• [OBJECTIVE]: Format the stretch of material from the line containing "Open the Přizpůsobení customization grid icon" through the line containing "click(x=42, y=222)" as a JSON list of strings, one string per line and with blank lines omitted. Include nothing outside that stretch.

• [GIVEN RECORDS]:
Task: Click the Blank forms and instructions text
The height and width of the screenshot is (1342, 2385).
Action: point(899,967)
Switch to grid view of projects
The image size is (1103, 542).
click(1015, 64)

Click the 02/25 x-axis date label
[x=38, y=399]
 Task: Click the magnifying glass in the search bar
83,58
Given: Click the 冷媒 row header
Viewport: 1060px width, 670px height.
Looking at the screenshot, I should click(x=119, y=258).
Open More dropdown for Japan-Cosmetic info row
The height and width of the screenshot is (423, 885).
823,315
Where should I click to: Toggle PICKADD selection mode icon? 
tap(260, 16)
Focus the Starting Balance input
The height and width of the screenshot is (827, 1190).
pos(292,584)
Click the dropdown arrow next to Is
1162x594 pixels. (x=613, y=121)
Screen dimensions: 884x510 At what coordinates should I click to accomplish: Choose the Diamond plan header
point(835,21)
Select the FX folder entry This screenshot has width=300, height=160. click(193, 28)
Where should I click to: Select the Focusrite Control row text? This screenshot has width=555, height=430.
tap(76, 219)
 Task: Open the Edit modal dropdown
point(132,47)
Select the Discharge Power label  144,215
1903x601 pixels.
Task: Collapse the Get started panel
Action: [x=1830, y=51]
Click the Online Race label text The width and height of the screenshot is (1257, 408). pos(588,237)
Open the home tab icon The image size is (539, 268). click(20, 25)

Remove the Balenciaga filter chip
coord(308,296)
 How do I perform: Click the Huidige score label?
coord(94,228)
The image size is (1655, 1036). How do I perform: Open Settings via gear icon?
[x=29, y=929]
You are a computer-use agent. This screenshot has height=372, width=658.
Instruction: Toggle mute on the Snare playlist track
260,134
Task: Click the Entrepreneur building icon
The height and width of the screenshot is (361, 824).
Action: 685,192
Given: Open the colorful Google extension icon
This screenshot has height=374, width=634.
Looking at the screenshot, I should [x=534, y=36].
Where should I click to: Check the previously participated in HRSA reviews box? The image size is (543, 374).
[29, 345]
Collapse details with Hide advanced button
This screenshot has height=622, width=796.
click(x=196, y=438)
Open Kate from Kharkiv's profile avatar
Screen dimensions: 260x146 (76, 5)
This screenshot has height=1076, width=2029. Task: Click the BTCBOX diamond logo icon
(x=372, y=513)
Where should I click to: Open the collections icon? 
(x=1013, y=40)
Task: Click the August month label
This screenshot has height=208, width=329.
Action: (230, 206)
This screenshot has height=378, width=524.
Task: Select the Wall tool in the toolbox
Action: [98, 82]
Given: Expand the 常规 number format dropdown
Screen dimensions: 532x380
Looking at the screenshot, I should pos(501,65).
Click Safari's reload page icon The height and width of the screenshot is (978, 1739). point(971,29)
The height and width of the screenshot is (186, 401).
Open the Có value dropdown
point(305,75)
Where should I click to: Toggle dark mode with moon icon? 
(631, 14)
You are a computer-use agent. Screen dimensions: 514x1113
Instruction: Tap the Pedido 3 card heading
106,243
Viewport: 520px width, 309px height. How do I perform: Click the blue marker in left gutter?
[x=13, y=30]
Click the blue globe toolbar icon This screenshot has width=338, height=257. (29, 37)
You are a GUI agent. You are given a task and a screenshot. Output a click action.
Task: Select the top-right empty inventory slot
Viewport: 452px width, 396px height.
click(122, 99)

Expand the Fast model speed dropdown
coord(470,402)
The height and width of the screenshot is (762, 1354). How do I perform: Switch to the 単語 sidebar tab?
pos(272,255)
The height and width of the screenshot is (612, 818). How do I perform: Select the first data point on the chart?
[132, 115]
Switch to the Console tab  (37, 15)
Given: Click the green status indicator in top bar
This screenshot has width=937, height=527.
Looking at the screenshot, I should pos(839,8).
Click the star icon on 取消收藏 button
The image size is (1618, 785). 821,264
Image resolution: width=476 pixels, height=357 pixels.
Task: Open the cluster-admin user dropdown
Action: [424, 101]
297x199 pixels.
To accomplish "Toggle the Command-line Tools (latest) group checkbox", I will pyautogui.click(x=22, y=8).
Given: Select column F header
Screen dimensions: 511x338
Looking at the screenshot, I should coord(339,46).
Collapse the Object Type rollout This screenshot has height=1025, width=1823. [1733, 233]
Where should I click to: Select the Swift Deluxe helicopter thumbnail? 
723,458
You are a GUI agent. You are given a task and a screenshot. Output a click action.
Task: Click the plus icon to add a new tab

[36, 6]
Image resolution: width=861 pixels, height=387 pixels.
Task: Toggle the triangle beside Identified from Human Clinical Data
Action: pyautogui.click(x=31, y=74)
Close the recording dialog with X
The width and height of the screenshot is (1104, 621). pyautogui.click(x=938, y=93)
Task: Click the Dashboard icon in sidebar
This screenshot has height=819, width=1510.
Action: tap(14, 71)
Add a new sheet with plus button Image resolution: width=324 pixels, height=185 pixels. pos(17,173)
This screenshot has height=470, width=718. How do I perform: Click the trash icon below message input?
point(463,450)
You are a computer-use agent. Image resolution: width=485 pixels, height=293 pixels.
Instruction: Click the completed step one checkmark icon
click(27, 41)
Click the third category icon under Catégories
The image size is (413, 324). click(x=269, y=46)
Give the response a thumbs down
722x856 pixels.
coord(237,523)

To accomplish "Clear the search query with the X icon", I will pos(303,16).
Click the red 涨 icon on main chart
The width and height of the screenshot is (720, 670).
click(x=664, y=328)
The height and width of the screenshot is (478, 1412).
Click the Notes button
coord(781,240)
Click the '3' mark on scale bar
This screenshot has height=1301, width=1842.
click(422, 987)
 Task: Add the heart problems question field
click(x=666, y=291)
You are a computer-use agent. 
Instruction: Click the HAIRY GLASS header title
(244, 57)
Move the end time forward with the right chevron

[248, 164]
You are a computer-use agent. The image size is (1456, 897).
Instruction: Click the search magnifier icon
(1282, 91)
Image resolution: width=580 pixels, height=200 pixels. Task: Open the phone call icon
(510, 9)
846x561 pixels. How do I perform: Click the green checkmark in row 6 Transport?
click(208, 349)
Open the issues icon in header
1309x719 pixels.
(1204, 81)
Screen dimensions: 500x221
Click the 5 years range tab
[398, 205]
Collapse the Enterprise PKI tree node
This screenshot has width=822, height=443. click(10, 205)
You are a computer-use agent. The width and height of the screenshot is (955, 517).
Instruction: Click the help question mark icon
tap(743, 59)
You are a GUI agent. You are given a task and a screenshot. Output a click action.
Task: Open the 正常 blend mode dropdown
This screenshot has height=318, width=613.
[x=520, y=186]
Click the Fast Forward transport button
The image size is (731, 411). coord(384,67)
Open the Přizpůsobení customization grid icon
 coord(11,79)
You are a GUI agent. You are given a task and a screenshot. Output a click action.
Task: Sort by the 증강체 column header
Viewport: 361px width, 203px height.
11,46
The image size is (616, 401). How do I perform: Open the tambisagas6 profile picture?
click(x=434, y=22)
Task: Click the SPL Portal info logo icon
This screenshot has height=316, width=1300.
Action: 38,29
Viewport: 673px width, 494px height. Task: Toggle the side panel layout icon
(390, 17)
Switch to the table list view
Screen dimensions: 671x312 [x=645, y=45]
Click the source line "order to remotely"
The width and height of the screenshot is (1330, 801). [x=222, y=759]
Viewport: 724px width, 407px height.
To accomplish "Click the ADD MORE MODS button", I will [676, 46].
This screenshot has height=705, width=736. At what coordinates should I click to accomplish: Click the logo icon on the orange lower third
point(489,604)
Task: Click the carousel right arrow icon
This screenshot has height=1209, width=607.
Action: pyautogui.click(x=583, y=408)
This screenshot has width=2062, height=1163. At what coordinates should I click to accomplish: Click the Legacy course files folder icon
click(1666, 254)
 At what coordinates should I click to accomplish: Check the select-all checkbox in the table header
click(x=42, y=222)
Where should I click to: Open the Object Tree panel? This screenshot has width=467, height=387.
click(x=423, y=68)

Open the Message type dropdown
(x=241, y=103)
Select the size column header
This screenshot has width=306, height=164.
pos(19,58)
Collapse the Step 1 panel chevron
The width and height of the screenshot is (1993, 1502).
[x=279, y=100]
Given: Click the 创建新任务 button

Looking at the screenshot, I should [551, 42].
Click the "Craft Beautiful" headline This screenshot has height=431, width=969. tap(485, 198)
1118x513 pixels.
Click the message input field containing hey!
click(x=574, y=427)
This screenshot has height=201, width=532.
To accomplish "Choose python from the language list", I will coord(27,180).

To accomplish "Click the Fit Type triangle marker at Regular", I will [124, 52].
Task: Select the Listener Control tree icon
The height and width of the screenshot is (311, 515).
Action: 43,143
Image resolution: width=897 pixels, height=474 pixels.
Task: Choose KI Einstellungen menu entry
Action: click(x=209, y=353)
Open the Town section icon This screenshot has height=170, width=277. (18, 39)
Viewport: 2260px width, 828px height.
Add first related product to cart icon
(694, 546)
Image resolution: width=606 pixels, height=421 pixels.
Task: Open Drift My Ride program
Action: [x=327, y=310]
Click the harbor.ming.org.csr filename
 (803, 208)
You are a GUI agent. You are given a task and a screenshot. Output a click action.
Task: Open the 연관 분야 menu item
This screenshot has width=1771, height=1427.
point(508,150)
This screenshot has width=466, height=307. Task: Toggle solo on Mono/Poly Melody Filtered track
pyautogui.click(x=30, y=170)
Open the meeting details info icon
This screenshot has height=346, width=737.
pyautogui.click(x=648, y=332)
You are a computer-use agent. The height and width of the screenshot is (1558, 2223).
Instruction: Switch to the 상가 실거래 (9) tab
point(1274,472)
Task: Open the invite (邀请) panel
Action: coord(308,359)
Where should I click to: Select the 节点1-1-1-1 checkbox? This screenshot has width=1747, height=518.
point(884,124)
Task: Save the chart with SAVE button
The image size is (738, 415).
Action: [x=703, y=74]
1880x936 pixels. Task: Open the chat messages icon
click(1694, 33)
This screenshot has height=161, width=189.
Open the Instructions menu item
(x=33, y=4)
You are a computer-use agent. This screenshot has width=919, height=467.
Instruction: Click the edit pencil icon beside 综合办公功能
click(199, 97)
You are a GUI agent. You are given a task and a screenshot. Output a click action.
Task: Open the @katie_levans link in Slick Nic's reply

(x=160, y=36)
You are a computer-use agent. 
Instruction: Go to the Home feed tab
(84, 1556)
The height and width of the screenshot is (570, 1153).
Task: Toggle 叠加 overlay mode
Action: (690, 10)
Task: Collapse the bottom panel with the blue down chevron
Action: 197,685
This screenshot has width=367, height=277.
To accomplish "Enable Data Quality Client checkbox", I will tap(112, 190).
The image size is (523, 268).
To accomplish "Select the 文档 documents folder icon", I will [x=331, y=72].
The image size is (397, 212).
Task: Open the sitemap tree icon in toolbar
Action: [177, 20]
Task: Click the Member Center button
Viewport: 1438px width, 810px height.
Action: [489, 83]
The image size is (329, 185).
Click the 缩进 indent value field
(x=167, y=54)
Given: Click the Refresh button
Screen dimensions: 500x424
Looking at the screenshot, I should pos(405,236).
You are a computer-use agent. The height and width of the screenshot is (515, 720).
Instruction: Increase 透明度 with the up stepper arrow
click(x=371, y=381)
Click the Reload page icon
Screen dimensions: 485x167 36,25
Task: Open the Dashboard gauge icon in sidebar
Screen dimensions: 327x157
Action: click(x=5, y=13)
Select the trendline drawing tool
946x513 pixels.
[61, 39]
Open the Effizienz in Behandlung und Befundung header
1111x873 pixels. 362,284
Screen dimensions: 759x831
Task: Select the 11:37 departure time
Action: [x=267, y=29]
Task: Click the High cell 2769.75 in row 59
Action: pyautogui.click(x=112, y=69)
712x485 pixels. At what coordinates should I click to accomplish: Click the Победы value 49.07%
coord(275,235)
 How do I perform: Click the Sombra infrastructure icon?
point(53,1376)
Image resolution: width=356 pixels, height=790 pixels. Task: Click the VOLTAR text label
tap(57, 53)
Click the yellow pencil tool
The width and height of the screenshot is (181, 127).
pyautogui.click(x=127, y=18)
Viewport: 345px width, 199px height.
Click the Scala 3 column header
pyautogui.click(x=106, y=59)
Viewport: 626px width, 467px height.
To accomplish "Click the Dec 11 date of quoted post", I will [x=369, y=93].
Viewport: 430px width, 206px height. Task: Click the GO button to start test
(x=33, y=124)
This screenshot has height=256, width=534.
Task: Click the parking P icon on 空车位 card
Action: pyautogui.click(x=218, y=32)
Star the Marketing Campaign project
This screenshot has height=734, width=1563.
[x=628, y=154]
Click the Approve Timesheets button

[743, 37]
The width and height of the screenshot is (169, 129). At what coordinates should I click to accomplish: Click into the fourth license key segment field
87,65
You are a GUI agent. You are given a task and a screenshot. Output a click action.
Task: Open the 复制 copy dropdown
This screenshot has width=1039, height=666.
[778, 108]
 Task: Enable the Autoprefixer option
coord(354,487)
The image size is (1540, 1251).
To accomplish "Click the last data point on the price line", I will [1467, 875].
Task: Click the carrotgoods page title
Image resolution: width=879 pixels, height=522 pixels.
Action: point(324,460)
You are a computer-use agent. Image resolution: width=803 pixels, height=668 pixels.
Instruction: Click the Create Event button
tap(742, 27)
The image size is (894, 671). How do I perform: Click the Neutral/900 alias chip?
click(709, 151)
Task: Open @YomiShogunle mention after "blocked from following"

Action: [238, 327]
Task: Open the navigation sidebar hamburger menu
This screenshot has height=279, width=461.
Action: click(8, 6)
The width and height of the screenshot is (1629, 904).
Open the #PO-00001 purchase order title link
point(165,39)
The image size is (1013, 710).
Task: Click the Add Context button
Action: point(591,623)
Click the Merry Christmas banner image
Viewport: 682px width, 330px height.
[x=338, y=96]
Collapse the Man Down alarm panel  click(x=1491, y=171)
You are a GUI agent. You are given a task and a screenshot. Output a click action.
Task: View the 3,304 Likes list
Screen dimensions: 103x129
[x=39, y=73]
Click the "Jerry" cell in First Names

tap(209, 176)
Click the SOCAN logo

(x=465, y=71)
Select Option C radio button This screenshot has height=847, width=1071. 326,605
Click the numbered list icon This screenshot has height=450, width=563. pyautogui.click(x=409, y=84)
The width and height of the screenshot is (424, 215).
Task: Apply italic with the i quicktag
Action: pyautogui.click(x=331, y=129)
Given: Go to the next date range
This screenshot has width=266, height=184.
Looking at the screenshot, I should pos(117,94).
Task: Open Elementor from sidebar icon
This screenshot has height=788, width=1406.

• [OUTPUT BELOW]:
[
  "Open the Přizpůsobení customization grid icon",
  " coord(11,79)",
  "You are a GUI agent. You are given a task and a screenshot. Output a click action.",
  "Task: Sort by the 증강체 column header",
  "Viewport: 361px width, 203px height.",
  "11,46",
  "The image size is (616, 401). How do I perform: Open the tambisagas6 profile picture?",
  "click(x=434, y=22)",
  "Task: Click the SPL Portal info logo icon",
  "This screenshot has height=316, width=1300.",
  "Action: 38,29",
  "Viewport: 673px width, 494px height. Task: Toggle the side panel layout icon",
  "(390, 17)",
  "Switch to the table list view",
  "Screen dimensions: 671x312 [x=645, y=45]",
  "Click the source line \"order to remotely\"",
  "The width and height of the screenshot is (1330, 801). [x=222, y=759]",
  "Viewport: 724px width, 407px height.",
  "To accomplish \"Click the ADD MORE MODS button\", I will [676, 46].",
  "This screenshot has height=705, width=736. At what coordinates should I click to accomplish: Click the logo icon on the orange lower third",
  "point(489,604)",
  "Task: Click the carousel right arrow icon",
  "This screenshot has height=1209, width=607.",
  "Action: pyautogui.click(x=583, y=408)",
  "This screenshot has width=2062, height=1163. At what coordinates should I click to accomplish: Click the Legacy course files folder icon",
  "click(1666, 254)",
  " At what coordinates should I click to accomplish: Check the select-all checkbox in the table header",
  "click(x=42, y=222)"
]